Artigo de Opinião de Raúl de Sousa, presidente da Associação de Profissionais Licenciados de Optometria (APLO).
Mais de mil milhões de pessoas em todo o mundo sofrem de deficiência visual ou cegueira evitável, porque não lhes são assegurados os cuidados de saúde da visão necessários para problemas como miopia, glaucoma ou cataratas. Tragicamente, muitas destas pessoas cegam ou adquirem limitações da visão tão significativas que desenvolvem incapacidades como consequência. Portugal é um dos países onde se observa esta situação e não é de estranhar que a causa de incapacidade de maior prevalência seja a visual.
O relatório “Global Report on Assistive Technology”, publicado pela Organização Mundial da Saúde e pela UNICEF, revelou que mais de 2,5 mil milhões de pessoas necessitam de um ou mais produtos assistivos para as suas incapacidades, porém, cerca de mil milhões não tem acesso, nomeadamente nos países menos desenvolvidos.
O mesmo relatório apresenta várias recomendações para melhorar o acesso, nomeadamente: assegurar a disponibilidade, segurança, eficácia e acessibilidade de preços dos produtos de assistência; ampliar, diversificar e melhorar a capacidade da força de trabalho; envolver activamente os utilizadores da tecnologia de assistência e as suas famílias; aumentar a consciência pública e combater o estigma; investir em política baseada em dados e provas; investir na investigação, inovação, e um ecossistema propício; e desenvolver e investir em ambientes favoráveis.
Sem os produtos assistivos, as pessoas podem sofrer exclusão, risco de isolamento, pobreza, e serem forçadas a depender da família, comunidade e governo.
O impacto positivo dos produtos assistivos vai além da melhoria da saúde, bem-estar, participação e inclusão dos utilizadores individuais, uma vez que as famílias e as sociedades também beneficiam. Por exemplo, o alargamento do acesso a produtos assistivos de qualidade e seguros leva à redução dos custos de saúde e bem-estar, tais como admissões hospitalares recorrentes ou benefícios estatais, e promove uma força de trabalho mais produtiva, estimulando indirectamente o crescimento económico.
O acesso à tecnologia assistiva para crianças com deficiência é, frequentemente, o primeiro passo para o desenvolvimento infantil, acesso à educação, participação no desporto e na vida cívica, e preparação para o emprego. As crianças com deficiência têm desafios adicionais devido ao seu crescimento, o que requer ajustes ou substituições frequentes dos seus produtos assistivos.

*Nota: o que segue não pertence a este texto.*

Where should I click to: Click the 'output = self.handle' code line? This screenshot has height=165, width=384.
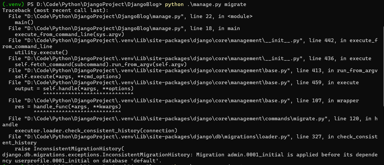(x=74, y=88)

A deficiência visual afecta as actividades diárias das pessoas, muitas vezes por causas que podem ser prevenidas ou evitáveis.
Além disso, o crescimento dos problemas de visão não é igualitário, sendo mais acentuado e predominante em pessoas que vivem em áreas mais rurais do globo, mulheres, idosos, minorias étnicas e países menos desenvolvidos, como é o caso da África subsariana e do sul asiático, onde as taxas de cegueira são oito vezes superiores às dos países desenvolvidos.
É estimado que o número de pessoas necessitadas de um ou mais produtos assistivos aumente para 3,5 mil milhões até 2050, devido ao envelhecimento da população e ao aumento da prevalência de doenças não transmissíveis em todo o mundo. Com o envelhecimento da população, do qual Portugal é uns casos mais sérios, também o surgimento das doenças se torna mais comum, evidente e problemático, sendo fundamental agir o quanto antes e atuar enquanto a prevenção é ainda uma possibilidade.
O mesmo relatório refere a relevância da resposta do sistema de saúde, através de uma adequada força de trabalho de profissionais de saúde. Neste aspeto indica o papel significativo dos optometristas na prestação dos cuidados para a saúde da visão e no acesso às tecnologias assistivas. É uma recomendação muito útil ao Estado Português dado que, em Portugal, os optometristas ainda não estão integrados no Serviço Nacional de Saúde. É apenas natural que seja nesta área que se experienciam e os maiores constrangimentos de acesso a cuidados de saúde, com lista de espera para consulta hospitalar de oftalmologia de mais de 110 mil pessoas e com tempos de espera até mil dias. Perante esta situação, como pode alguém conseguir a prescrição oftálmica para obter benefício adicional ao complemento solidário ao idoso para aquisição de óculos? Urge reflectir sobre este relatório, mas sobretudo urge intervir e agir de forma a assegurar cuidados de saúde e acesso às tecnologias assistivas a todos, em qualquer momento e em todo o lado.
A Tecnologia e Produtos Assistivos, como óculos e ajudas de baixa visão, e o acesso a cuidados para a saúde da visão atempados, de qualidade e de proximidade, mudam vidas e promovem o desenvolvimento pessoal, nacional e igualdade de oportunidades.
É tempo de agir e investir, para poupar e promover vidas!